You need to show that your proposed new parenting arrangement is reasonable:

  • Your proposal for how the children will spend time with their other parent after you move must be reasonable, so you should not present a plan that dramatically reduces the amount of time – in person and otherwise – that the children spend with their other parent.
  • If they now see their other parent in person frequently, can you reproduce this after you move or will you suggest less frequent but longer visits?
  • Will you need to make different arrangements for your children depending on their ages?
  • How will the children get to and from their time with the other parent, and who will be responsible for this logistically and financially?
  • Can you set up other ways for the children to connect with their other parent, such as Zoom or Skype visits, cell phones so they can talk and text, email accounts, etc.?
  • Are you prepared to fund some of the costs of the new parenting arrangements, either out of pocket or by accepting a lower rate of support?

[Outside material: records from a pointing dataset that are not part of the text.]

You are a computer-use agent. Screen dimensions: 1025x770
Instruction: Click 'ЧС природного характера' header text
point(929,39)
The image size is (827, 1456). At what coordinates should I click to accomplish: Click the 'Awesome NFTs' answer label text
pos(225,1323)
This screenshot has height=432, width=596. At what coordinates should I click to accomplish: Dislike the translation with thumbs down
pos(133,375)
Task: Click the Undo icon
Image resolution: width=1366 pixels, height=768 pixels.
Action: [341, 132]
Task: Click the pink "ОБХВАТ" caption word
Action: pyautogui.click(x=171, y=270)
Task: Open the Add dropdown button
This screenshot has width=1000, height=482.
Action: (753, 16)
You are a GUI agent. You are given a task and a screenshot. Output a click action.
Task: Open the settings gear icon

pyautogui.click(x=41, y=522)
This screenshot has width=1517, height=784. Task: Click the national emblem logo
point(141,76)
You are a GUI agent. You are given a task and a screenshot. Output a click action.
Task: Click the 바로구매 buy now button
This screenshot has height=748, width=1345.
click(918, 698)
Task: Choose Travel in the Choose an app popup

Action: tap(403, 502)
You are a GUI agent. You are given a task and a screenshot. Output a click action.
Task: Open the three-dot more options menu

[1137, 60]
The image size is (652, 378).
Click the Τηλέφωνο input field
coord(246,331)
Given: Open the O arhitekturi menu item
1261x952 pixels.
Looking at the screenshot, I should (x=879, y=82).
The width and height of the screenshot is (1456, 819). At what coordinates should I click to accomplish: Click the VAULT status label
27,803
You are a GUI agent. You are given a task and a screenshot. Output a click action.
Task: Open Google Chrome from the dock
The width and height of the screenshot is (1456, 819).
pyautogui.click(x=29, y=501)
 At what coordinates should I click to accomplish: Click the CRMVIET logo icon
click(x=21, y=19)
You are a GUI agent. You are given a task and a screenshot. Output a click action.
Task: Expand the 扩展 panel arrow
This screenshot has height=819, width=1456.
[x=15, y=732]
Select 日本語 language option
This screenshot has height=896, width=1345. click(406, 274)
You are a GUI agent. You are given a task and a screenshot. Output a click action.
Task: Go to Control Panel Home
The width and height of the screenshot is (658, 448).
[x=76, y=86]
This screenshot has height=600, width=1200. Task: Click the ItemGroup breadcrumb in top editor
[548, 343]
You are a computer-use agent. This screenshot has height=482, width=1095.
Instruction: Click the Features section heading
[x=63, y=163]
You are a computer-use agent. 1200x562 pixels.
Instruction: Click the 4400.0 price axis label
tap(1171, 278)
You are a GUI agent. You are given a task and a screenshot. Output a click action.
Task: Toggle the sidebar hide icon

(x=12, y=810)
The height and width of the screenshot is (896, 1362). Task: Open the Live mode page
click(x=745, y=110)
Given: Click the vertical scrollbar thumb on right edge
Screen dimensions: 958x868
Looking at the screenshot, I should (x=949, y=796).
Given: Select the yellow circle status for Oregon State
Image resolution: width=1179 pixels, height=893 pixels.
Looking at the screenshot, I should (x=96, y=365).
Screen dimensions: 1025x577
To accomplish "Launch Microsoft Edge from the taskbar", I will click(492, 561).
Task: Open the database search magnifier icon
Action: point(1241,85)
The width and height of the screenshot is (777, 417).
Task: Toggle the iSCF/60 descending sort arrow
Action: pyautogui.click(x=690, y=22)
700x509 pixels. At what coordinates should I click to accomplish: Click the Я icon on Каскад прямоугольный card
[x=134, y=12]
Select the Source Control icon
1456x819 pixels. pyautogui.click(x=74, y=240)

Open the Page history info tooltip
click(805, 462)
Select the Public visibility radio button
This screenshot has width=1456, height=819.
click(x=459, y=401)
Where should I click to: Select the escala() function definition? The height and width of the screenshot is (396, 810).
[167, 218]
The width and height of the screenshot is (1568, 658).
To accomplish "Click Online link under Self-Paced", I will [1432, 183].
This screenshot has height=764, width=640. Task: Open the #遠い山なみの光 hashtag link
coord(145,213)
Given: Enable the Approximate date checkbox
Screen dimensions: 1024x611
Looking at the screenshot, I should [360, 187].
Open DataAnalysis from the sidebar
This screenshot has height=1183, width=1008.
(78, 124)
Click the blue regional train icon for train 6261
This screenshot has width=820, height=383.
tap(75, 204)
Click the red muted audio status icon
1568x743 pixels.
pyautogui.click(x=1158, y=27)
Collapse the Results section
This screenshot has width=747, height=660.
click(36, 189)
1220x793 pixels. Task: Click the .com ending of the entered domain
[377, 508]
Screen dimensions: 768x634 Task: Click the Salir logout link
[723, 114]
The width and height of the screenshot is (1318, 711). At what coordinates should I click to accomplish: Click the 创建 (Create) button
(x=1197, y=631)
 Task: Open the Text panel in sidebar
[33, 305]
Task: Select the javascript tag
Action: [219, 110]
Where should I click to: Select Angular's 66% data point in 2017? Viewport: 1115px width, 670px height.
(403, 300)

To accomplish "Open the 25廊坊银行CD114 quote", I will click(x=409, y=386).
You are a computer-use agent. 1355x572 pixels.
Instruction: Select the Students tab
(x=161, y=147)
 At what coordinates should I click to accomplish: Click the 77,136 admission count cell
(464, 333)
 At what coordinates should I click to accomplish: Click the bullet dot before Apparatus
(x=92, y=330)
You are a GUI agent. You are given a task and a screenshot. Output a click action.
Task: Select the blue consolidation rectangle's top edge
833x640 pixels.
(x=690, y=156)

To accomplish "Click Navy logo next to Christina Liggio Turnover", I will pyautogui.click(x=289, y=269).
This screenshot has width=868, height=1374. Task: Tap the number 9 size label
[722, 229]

You need to show that you have complied with parenting obligations to date and that you will comply in the future:

  • If you have ever not met your parenting obligations in the past, you need to be able to explain way and tell the court you will comply in the future
  • If the other parent has not fulfilled their obligations and if you have doubts they will in the future, provide evidence to support this

You must have given the proper notice:

  • Make sure you have provided at least the minimum 60 days’ notice of your plan to relocate and have evidence of this to show the court

What if it’s not safe to tell my children’s other parent that I am planning to move?

Whether your move is a change of residence or a relocation, the court has the power to waive the notice requirements if it believes that is appropriate, including if there is a risk of family violence.

If this is your situation, you can apply to the court, without providing notice to the children’s other parent, to have the notice requirement and/or the information included in the notice, waived.

What should I do first if I’m thinking about moving?

If you are thinking about relocating with your children, you should talk with a women’s advocate or a Family Court Support Worker (FCSW). She can help you get your information organized and assist you in talking with a lawyer. The lawyer can give you legal advice about the steps you need to take as well as about whether or not they think you have a strong case to support your move. If you need a lawyer, you can use the Luke’s Place Virtual Legal Clinic.

If you have concerns about your safety, make sure your lawyer knows this right away. Do not discuss your possible move with your former partner or anyone who might tell them about your plans.

Avoid talking about the possible move with the children or when they might be able to overhear you. Don’t leave emails open or other information related to your possible move where your children could see them. You don’t want them to become upset or excited about something before you know it will happen, and you don’t want them to have information your former partner might try to get from them.

Work with your women’s advocate to develop a safety plan during this time.